Rev. Dean Snyder (Washington Blade photo by Michael Key)

For the first time in the 12-year history of the Washington Blade’s annual Best of Gay D.C. readers poll awards, the Blade has selected a “lifetime achievement award.” This honor is being awarded to Rev. Dean Snyder, an LGBT ally and senior pastor of Foundry United Methodist Church (1500 16th St., N.W.).

Snyder, in his 12th year at Foundry in a ministry that began in 1968, says he became sympathetic to the plight and struggle of gay Christians during his years as a campus minister in Pennsylvania.

“I spent a lot of time listening to my gay students tell me of their struggles,” Snyder says. “This includes people who desperately did not want to be gay. I’ll never forget one student who was in aversion therapy and it just broke my heart to see the pain he was going through. … He was so convinced his parents would never accept him and that he could not be a Christian if he was gay.”

By the time Snyder came to Foundry, he was known within the United Methodist congregation for being an LGBT-affirming minister. The church had become “reconciling” (its term for open to gays) five years before he arrived, but he found a simple way to make them feel more included.

“They were saying that while the church was reconciling, they didn’t hear that much acknowledgement of it during the service,” Snyder says. “I decided I would mention it in some way — even if it was as simple as so-and-so is in the hospital, we remember he and his partner George today — … in each service. I just made it a repetitive thing. I used to think being a minister was about being creative but often it’s just about saying the same things over and over.”

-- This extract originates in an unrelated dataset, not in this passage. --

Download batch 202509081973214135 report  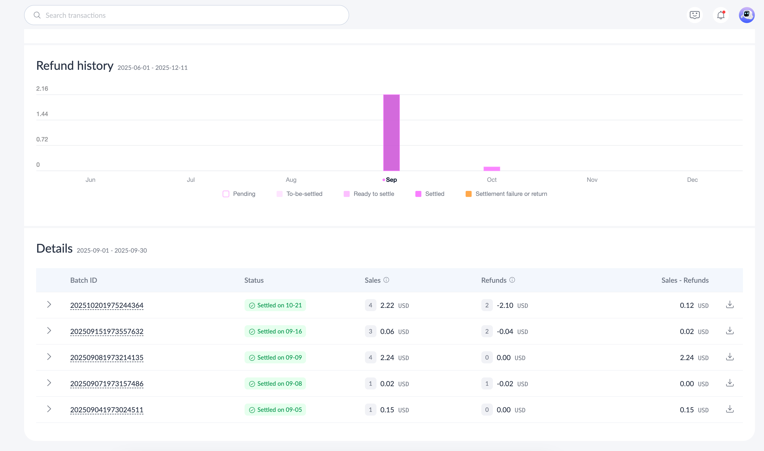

Foundry, no doubt in large part for its location between Dupont and Logan Circles, has always had a large LGBT core among its parishioners. Snyder says about a third of its 1,200 members (about 650 attend its two weekly services) are LGBT.

He says the denomination’s General Conference has never punished the church for being LGBT friendly, although the United Methodist denomination as a whole is not totally on board. He says he regularly gets e-mail from around the country “from people who chastise us.”

Snyder says LGBT issues are just one part of the church’s mission. It also works on homelessness, high rates of incarceration among minority youth and other areas in which it advocates for change.

Snyder has announced his retirement. He will end his ministry there next June.